Research | Daniel Freedman

Current Research Directions

AI for Quantum Physics and Chemistry

We employ the tools of deep learning to solve problems in quantum physics and chemistry. The idea is to use neural networks less in the traditional learning sense, and more as a function class with desirable properties from the Approximation Theory point of view. We are working on several problems:

Computing quantum ground states by combining Variational Monte Carlo with an exotic normalizing flow based on determinantal point processes.
Generation of desired quantum correlations in SPDC between photon-pairs via design of nonlinear photonic crystals and pump beams.
Enhancing Path Integral Monte Carlo via generative models.
Solving inverse problems in quantum dynamics using diffusion.
AI approaches to finding ground states in the Bose-Hubbard and Fermi-Hubbard models.

AI for Partial Differential Equations

PDEs are used throughout science, in particular in physics. There are many standard techniques for solving PDEs numerically, but these are often quite time consuming. AI approaches promise acceleration of the solution:

Low-rank neural operators. A neural operator maps from the problem's specification (e.g. initial conditions or boundary conditions) to the PDE's solution. We have designed operators which are both expressive and efficient, based on a singular value decomposition of the operator.
Physics Informed Neural Networks allow one to solve an (unlearned) PDE directly, by performing gradient descent on the expectation of the residual. We have generalized these methods to work in high dimensions.
We have applied such techniques to the solution of certain bottleneck problems in quantum optics, based on the Nonlinear Schrodinger Equation.

Atomistic and Molecular AI

We investigate both molecular generation and structure determination. Some topics are within the purview of my work at Genesis Molecular AI.

Design of new molecules. We are interested in generating small molecules which can bind to a given protein, mainly for the purpose of therapeutics. We design conditional diffusion and flow models to achieve this end.

● **EXTRACTED ENTRIES**

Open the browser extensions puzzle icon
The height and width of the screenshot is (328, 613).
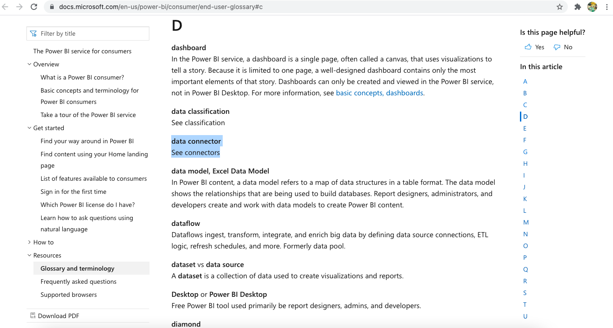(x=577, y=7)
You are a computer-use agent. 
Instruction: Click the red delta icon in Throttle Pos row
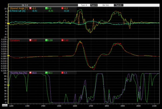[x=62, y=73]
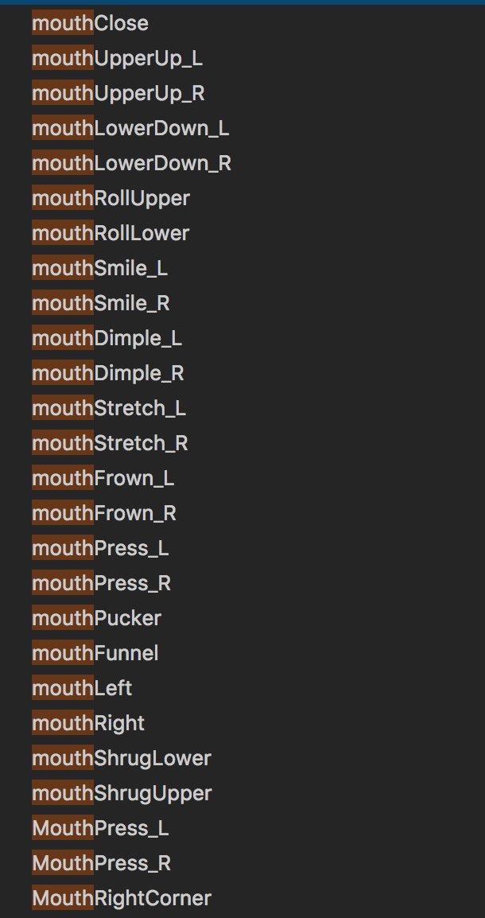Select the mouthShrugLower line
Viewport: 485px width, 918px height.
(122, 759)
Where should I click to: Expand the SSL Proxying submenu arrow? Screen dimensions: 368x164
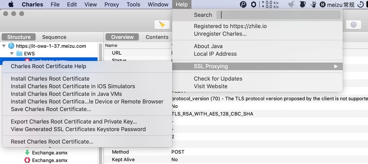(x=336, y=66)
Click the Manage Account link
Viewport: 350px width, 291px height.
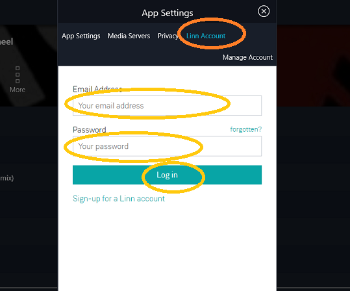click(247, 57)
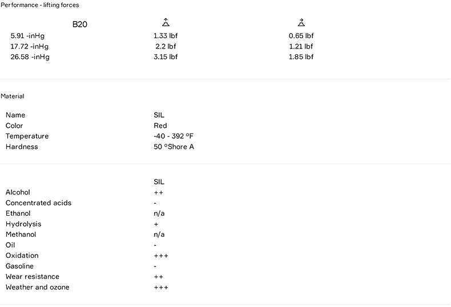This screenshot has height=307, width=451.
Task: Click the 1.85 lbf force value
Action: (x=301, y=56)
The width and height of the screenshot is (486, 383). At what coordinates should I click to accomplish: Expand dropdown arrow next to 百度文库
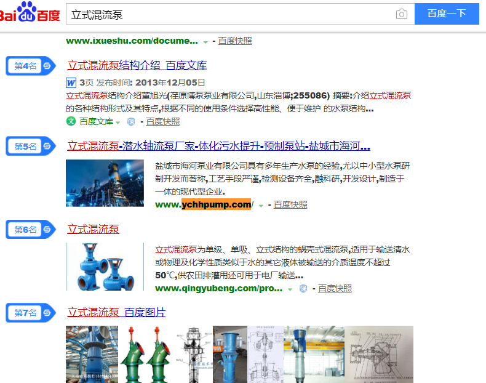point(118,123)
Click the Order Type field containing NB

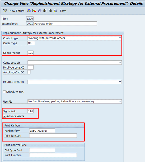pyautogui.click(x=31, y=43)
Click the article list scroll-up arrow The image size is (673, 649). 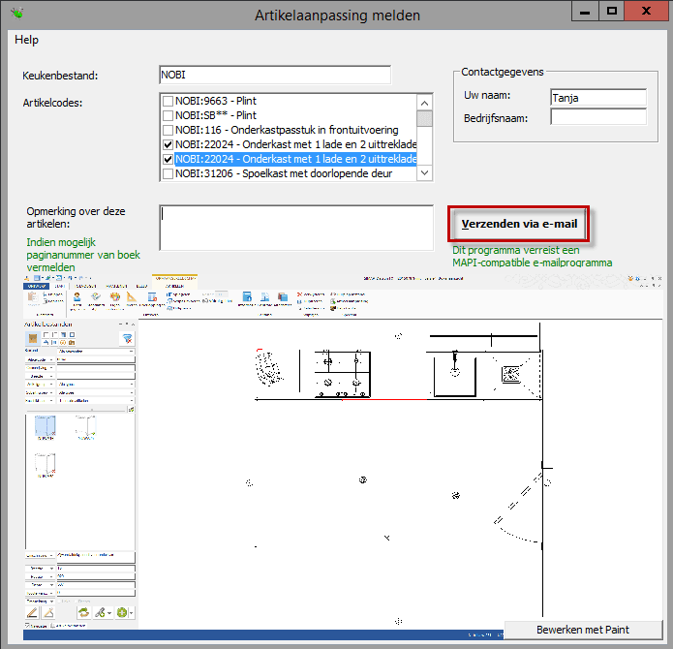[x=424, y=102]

● **ACTION ITEM A**
Using the research page, decide whether each statement below agrees with it. Answer yes or no for each, and quote the words that decide it.
(i) Standard numerical methods for solving PDEs are often quite time consuming.
(ii) The low-rank neural operators are built on an eigenvalue decomposition of the operator.
(iii) The small molecules the group generates are meant mainly for therapeutics.
● **ACTION ITEM B**
Copy the research page word for word from "AI for Quantum" to "determinantal point processes.".
● **ACTION ITEM C**
Continue the research page from the point where it stops.

● **ANSWER A**
(i) Yes: "There are many standard techniques for solving PDEs numerically, but these are often quite time consuming."
(ii) No: "based on a singular value decomposition of the operator."
(iii) Yes: "mainly for the purpose of therapeutics."

● **ANSWER B**
AI for Quantum Physics and Chemistry

We employ the tools of deep learning to solve problems in quantum physics and chemistry. The idea is to use neural networks less in the traditional learning sense, and more as a function class with desirable properties from the Approximation Theory point of view. We are working on several problems:

Computing quantum ground states by combining Variational Monte Carlo with an exotic normalizing flow based on determinantal point processes.

● **ANSWER C**
Incorporation of physics into atomistic generative models. Unlike many areas of AI, we actually understand the underlying rules of the molecular world, which are dictated by the laws of physics. It is therefore of interest to blend diffusion / flow models with physics.
Molecular structure determination. A longstanding goal is to extract molecular structure efficiently from Cryo-EM data. We are designing deep learning pipelines to enable this.

Previous Research Directions

Novel Scientific Imaging Modalities

Nanoscale imaging using optical microscopy beyond the diffraction limit. We developed deep learning based algorithms which allow for the 3D imaging of the inner workings of a cell - at the level of individual proteins - in high resolution.
Full sound-speed inversion ultrasound. While ordinary (b-mode) ultrasound imaging essentially captures the boundaries of objects, our new technique allows for the dense computation of material properties at each point in space. This allows ultrasound to mimic much more expensive CT imaging.
Cheap spatial transcriptomics. ST provides a means to extract the expression of many genes or proteins in a spatially varying manner. Using AI, we achieved this directly from whole slide microscopy images, at a fraction of the cost and time required by standard ST.

Computational Algebraic Topology

Algebraic topology is considered to be one of the purer areas of mathematics, but recently researchers have considered both computational aspects of the field, as well as outright applications. In our work, we were interested in both:

On the computational side, we examined the problem of finding the optimal basis of a homology group, under various definitions of optimality; under some definitions, the problem admits a solution with low-degree polynomial complexity, while under other definitions it is NP-complete.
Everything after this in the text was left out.